In place of the current building, in 1848 was constructed a tenement house for the Krasiński family. It was designed by architect Francesco Maria Lanci. It had three storeys.

Between 1868 and 1871 next to it was constructed much larger the Kronenberg Palace, as the residence for banker Leopold Stanisław Kronenberg, designed by Friedrich Hitzig.

To match their neighbour, at the beginning of the 20th century, Krasiński family decided to deconstruct and replace their residence with a representative building, that would house their family art and library collections. Architects Jan Fryderyk Heurich and Artur Goebel were commissioned for its design. While the building was still under construction, it was sold to Edward Aleksander Raczyński, whom turned it into a representative tenement house. It was constructed between 1907 and 1910, with seven storeys, making it taller than the Kronenberg Palace. The ground level consisted of the storefront.

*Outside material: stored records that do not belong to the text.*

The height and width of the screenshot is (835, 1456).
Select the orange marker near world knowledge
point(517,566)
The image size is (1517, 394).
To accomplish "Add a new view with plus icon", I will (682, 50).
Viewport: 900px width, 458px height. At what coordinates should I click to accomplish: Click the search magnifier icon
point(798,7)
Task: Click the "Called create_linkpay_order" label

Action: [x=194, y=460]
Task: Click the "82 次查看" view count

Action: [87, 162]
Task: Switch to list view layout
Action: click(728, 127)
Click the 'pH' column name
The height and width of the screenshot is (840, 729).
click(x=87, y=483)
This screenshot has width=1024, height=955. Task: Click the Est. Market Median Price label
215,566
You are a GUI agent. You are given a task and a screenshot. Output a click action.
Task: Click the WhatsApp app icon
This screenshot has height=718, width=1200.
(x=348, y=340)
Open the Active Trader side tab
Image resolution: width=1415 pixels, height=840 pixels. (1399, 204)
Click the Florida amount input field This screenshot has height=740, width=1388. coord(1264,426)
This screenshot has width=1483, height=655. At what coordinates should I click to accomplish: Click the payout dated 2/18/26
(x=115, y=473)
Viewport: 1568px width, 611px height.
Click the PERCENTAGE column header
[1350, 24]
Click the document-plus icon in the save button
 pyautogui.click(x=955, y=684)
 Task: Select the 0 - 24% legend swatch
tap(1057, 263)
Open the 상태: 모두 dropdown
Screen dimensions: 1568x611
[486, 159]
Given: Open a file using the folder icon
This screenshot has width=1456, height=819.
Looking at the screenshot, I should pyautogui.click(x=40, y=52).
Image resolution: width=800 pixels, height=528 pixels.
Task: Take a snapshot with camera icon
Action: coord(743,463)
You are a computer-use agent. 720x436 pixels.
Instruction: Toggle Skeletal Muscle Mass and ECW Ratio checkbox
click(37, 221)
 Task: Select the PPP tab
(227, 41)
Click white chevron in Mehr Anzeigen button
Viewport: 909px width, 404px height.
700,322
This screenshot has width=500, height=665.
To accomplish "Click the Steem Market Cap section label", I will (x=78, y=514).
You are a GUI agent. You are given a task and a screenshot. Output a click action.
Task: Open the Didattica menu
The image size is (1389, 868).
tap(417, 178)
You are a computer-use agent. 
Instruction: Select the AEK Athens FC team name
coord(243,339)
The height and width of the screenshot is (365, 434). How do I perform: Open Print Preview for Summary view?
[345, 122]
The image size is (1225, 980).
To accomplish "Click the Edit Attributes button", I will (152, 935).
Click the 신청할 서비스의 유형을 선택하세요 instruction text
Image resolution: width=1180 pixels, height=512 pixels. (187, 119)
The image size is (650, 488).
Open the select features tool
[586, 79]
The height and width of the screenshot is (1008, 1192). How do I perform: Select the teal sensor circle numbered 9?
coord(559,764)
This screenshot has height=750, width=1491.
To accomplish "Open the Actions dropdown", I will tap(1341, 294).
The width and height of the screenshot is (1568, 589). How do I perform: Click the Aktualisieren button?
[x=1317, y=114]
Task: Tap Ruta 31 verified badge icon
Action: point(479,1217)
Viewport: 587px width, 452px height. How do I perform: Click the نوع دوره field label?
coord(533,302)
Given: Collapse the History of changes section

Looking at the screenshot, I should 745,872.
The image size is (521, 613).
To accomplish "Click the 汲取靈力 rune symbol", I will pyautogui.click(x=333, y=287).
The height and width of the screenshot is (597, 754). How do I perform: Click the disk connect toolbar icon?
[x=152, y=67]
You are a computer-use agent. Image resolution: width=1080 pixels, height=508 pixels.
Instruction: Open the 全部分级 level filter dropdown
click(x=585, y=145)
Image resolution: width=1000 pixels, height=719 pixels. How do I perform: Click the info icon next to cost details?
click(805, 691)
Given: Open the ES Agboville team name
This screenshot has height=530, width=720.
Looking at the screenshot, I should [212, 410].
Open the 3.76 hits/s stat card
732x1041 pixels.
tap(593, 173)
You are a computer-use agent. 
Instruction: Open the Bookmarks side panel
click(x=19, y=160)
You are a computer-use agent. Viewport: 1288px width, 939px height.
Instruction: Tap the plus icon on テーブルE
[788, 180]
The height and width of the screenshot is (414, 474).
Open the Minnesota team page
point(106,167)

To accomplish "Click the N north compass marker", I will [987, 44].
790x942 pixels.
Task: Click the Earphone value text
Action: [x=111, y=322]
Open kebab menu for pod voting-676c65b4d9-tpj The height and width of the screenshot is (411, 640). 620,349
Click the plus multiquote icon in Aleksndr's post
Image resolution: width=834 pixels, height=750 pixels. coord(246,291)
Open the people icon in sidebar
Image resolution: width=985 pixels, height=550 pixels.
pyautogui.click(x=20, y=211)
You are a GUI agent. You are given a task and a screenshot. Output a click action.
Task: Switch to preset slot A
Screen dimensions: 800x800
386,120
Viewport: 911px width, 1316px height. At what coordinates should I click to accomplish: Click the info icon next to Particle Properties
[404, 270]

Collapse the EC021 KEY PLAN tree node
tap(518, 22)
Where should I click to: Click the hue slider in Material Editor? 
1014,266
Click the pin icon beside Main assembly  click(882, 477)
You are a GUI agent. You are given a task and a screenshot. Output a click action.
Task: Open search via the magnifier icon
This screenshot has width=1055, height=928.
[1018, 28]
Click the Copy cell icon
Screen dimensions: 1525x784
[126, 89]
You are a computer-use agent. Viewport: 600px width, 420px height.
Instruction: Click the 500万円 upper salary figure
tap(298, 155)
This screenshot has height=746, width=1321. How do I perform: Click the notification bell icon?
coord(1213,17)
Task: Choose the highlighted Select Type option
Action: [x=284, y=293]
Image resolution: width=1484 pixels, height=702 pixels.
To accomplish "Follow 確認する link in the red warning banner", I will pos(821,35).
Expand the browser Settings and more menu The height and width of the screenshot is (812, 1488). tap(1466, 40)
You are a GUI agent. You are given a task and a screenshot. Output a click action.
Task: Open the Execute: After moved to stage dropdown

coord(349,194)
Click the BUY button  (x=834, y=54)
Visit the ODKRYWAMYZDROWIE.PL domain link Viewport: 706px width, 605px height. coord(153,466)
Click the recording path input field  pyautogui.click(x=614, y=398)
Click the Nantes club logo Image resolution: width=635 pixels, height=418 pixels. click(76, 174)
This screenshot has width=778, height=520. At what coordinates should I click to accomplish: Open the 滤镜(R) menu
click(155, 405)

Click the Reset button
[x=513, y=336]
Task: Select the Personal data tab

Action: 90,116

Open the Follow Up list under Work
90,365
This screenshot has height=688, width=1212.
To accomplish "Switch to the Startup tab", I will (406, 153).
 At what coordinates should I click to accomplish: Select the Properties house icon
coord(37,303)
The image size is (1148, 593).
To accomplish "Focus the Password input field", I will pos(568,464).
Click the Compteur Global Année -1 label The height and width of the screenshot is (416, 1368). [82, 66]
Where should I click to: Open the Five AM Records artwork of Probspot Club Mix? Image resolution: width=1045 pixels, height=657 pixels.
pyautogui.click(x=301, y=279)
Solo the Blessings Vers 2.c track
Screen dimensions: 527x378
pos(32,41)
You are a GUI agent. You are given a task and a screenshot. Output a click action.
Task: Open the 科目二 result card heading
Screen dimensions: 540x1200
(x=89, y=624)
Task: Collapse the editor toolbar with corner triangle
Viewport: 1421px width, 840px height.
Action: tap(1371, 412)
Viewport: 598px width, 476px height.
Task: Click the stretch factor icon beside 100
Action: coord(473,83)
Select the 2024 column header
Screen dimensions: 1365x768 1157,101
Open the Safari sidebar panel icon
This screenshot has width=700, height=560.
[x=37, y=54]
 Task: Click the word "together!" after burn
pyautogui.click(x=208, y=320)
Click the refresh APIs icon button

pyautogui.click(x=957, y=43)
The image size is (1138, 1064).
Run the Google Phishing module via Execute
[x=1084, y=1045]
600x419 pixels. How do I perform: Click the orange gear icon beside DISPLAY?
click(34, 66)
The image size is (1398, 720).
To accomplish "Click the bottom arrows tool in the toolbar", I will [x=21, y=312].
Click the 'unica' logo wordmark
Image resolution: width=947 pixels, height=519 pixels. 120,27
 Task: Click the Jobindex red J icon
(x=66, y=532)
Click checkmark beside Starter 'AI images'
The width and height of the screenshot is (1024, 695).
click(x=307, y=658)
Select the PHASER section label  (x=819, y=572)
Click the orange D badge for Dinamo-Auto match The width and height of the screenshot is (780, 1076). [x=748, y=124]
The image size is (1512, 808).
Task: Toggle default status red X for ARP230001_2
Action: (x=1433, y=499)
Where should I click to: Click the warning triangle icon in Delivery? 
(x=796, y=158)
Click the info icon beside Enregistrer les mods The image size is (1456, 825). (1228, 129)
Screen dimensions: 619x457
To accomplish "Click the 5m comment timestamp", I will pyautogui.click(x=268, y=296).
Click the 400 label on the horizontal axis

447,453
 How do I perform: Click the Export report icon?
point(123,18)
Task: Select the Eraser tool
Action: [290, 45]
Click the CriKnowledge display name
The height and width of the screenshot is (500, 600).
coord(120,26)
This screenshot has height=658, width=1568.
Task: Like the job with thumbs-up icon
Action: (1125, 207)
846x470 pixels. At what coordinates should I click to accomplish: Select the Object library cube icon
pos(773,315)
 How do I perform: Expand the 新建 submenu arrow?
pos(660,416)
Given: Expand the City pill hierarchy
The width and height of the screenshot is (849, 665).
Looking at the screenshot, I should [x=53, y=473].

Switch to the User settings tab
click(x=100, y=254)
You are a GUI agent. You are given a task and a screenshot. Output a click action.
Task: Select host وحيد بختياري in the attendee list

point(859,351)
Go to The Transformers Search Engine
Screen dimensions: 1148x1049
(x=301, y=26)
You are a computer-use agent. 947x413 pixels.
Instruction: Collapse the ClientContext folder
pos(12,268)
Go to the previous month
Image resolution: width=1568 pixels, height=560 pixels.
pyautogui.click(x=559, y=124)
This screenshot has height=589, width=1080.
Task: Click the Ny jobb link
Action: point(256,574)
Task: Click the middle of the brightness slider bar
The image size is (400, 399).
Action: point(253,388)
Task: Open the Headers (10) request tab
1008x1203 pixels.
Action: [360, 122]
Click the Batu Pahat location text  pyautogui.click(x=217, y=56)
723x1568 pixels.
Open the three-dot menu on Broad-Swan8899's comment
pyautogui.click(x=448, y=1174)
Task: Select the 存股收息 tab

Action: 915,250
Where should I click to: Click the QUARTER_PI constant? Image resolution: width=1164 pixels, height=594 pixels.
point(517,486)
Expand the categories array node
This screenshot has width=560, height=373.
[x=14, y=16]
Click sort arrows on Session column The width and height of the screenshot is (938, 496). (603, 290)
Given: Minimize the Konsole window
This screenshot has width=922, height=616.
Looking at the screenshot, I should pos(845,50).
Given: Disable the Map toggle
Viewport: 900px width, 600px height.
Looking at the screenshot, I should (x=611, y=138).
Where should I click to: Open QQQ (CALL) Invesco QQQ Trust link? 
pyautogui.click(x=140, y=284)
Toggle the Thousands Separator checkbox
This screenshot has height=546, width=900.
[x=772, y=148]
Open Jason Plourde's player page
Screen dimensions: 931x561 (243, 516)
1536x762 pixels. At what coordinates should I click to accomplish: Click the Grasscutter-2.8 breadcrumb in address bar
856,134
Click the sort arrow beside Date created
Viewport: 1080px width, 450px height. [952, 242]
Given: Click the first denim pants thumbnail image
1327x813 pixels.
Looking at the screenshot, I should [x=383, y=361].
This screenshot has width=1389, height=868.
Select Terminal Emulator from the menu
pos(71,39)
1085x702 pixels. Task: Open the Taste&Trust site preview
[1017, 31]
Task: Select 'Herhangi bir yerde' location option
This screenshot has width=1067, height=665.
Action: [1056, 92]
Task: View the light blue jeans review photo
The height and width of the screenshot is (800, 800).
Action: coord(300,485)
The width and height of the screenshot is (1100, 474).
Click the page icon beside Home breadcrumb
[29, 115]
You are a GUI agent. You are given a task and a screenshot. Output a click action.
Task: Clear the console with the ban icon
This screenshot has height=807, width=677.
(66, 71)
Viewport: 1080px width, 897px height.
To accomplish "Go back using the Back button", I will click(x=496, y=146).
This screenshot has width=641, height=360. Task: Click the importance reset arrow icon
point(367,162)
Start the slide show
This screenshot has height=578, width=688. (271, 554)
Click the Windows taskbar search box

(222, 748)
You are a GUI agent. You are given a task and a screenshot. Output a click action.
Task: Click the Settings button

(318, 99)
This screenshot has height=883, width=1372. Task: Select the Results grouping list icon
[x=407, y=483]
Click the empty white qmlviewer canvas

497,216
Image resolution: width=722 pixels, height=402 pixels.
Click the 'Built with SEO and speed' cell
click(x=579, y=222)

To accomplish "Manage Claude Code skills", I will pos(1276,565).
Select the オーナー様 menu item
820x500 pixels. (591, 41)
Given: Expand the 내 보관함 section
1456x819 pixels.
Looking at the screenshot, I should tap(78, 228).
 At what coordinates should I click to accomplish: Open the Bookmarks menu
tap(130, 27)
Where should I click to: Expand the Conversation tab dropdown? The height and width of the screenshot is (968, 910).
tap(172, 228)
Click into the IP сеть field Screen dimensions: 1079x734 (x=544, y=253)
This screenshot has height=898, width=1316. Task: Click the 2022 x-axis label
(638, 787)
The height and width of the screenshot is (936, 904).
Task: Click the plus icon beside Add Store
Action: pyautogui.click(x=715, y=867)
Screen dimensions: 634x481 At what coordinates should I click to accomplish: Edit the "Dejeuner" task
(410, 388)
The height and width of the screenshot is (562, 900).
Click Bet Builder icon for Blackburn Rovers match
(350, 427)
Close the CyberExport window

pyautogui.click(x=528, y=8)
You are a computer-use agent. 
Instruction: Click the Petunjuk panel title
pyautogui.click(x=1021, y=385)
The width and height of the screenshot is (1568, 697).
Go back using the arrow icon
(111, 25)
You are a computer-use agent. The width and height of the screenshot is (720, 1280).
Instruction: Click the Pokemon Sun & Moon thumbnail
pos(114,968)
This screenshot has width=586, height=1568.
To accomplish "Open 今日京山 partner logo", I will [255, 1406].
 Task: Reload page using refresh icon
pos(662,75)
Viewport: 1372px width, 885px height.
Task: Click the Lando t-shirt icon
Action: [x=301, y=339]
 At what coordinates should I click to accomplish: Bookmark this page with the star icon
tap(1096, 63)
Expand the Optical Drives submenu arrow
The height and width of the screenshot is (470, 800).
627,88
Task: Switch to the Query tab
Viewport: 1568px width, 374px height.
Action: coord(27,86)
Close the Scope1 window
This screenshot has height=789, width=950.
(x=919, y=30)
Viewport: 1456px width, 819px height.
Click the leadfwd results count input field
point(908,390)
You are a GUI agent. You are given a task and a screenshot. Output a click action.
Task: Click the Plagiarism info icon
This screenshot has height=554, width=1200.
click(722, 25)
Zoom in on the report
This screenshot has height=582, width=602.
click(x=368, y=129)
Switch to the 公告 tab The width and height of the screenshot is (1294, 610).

In 1944, during the Second World War, it was set in fire and destroyed by German soldiers as part of operation which led to the destruction of Warsaw. It was rebuilt between 1949 and 1950, in accordance to project by Bohdan Pniewski. It became headquarters of the Ministry of Post and Telegraphs, which was replaced in 1955 by the Ministry of Communication. In 2001, its role was incorporated to the Ministry of Infrastructure, with headquarters in a different building. However, the tenement continued to be used as an office space of the ministry. Window grates at the ground level bear abbreviation of the prior Polish name, "MPiT", to the present day. During the reconstructed, a new wing was at Traugutta Street. Additionally, large storefront windows at the ground level were replaced with regular ones.

Its neoclassical architecture was used as an inspiration by the architects designing buildings at Constitution Square in Warsaw, constructed between 1950 and 1952.

In 1965, the tenement house, together with its garden and fence, was entered into the heritage list.

In 2008 the building bought by company Dom Development, which intended to refurbish it into a luxurious apartment building. However, the plan was not realised, and in 2011, it was sold for to Hochtief Development Polska, which later resold it to Kulczyk Silverstein Properties. In turn, it remodeled it into an office building. The tenement was renovated between 2012 and 2014, with a new modernist wing being added. It was designed
by architecture firm Kana Architekci. During the construction, the large storefront windows at the ground level were restored.

== Characteristics ==
The building was designed as a tenement in neoclassical style. It has seven storeys and is decorated with a large attic. Its top storey has windows incorporated into a frieze, placed below the top cornice.
 Its ground level features a storefront with large windows. It also features an extension designed in modernist style. The building is currently used as an office space, with floor area of 13,500 m².